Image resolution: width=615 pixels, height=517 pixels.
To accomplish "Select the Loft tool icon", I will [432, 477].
--
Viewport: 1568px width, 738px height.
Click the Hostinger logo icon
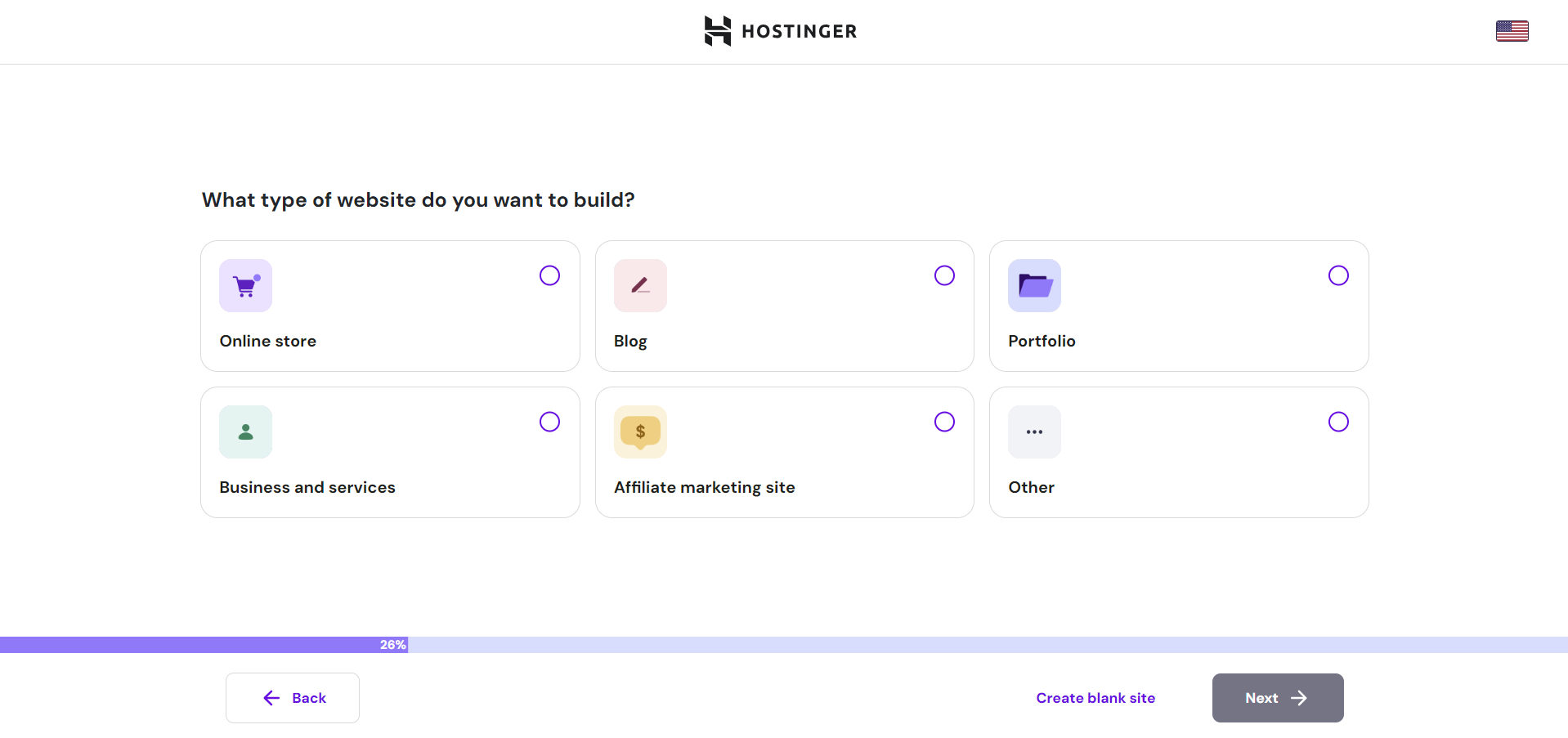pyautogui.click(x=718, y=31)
...
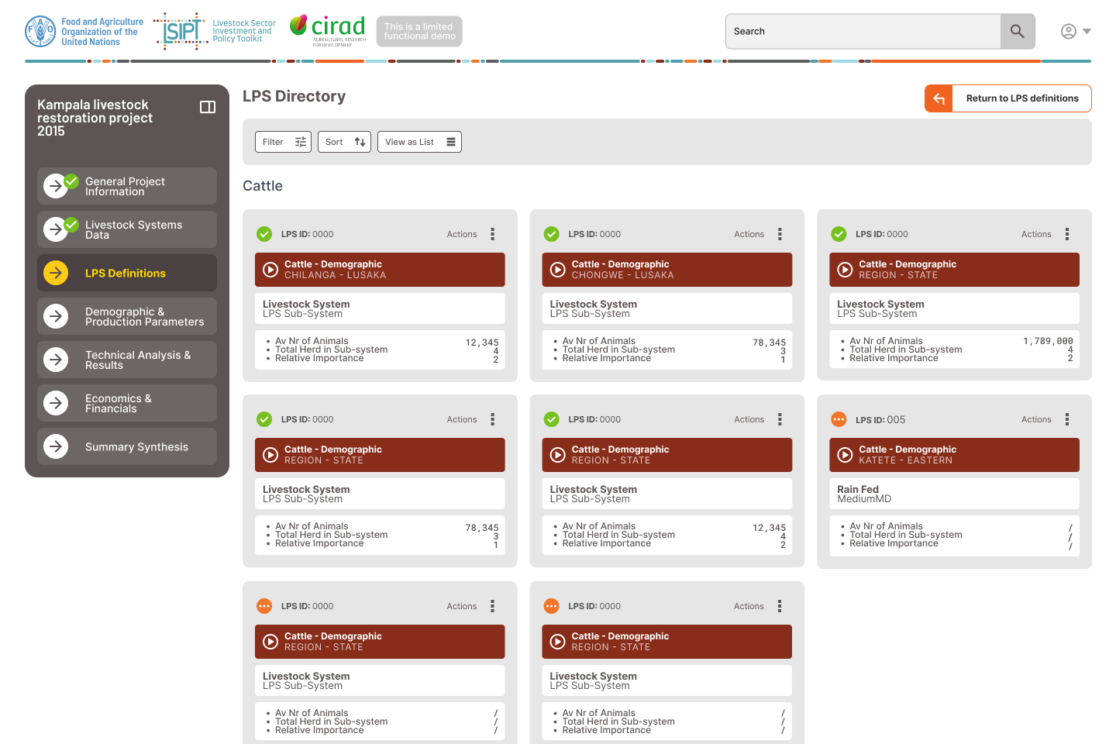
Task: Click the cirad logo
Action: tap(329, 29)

◆ Problem requirements: Copy out each line of the listing that holds the string "width".

◆ Solution for this task:
Image resolution: width=615 pixels, height=517 pixels.
Viewport: 1568px width, 738px height.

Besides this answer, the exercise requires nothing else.